American physician and researcher (born 1937)

Mary E. Costanza (born February 21, 1937) is a retired doctor and professor at the University of Massachusetts Amherst medical school. She is known for her research in the field of cancer, cancer prevention, and leadership of the American Cancer Society in Massachusetts.

==Education and career==
Costanza has a B.A. from Radcliffe College (1958), an M.A. from the University of California, Berkeley (1963), and an M.D. from the University of Rochester School of Medicine (1968). She did an internship and residency in medicine at Tufts–New England Medical Center where she continued on to be a clinical fellow. Starting in 1970 she volunteered at a health clinic in Somerville, Massachusetts, an activity she retained until 1980. From 1980 until 1990 she was the director of oncology at the University of Massachusetts and its associated hospital. Starting in 1990 she led the High Risk Breast Cancer Clinic. She was a visiting scientist at the Dana-Farber Cancer Institute from 1989 to 1990. In 1995 she was named president of the Massachusetts American Cancer Society.

== Research ==
Costanza's early research was on the carcinoembryonic antigen as a screening tool for cancer. Her subsequent research compared outcomes of patients receiving different chemotherapy drug regimes and toxic effects from cancer drugs. Costanza has shared the pros and cons of different drug regimes used for breast cancer in The New York Times. Her later work centered on raising public awareness of breast cancer and working to improve implementation of screening for breast cancer, including large-scale studies on new drugs for prevention of breast cancer and the connection between weight and prevalence of breast cancer in women. She has researched the benefit of reminding women about the need for regular mammograms, and screening for colorectal cancer and prostate cancer.

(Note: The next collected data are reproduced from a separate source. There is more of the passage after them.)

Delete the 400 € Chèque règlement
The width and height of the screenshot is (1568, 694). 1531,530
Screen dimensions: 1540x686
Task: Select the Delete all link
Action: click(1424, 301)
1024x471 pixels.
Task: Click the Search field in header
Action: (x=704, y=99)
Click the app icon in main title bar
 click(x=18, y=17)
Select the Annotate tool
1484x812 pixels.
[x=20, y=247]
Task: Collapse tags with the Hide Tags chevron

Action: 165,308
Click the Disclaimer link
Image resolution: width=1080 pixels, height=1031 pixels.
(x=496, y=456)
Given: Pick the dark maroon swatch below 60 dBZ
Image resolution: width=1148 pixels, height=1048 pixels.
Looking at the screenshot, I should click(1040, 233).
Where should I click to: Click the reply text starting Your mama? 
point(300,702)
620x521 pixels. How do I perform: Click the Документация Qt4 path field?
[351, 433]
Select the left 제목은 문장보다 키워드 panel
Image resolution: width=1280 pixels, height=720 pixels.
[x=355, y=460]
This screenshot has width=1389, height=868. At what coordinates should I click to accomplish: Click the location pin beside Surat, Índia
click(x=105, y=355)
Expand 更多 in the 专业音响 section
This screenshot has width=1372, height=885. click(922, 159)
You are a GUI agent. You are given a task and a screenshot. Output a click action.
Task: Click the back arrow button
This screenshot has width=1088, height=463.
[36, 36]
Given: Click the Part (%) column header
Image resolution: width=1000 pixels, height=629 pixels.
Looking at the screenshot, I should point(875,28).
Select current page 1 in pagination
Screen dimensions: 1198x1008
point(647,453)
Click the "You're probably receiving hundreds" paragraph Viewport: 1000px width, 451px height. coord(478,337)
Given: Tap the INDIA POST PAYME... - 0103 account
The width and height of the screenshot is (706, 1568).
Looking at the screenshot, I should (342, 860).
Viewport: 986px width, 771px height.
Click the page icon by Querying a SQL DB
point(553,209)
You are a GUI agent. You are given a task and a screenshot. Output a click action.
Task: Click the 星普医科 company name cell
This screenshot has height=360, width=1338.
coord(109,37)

== Selected publications ==
- Costanza, Mary E. (1973). "Carcinoembryonic Antigen-Antibody Complexes in a Patient with Colonic Carcinoma and Nephrotic Syndrome"
- Costanza, Mary E. (1975). "The Problem of Breast-Cancer Prophylaxis"
- Zapka, J G (1989). "Breast cancer screening by mammography: utilization and associated factors."
- Zapka, Jane G. (1991). "Interval Adherence to Mammography Screening Guidelines"
- Smith, R. A. (2003). "American Cancer Society Guidelines for Breast Cancer Screening: Update 2003"
- Costanza, Mary E. (2005). "Applying a stage model of behavior change to colon cancer screening"

== Personal life ==
In 1994 Costanza was diagnosed with breast cancer and spoke with The Boston Globe about her personal decisions while being a patient.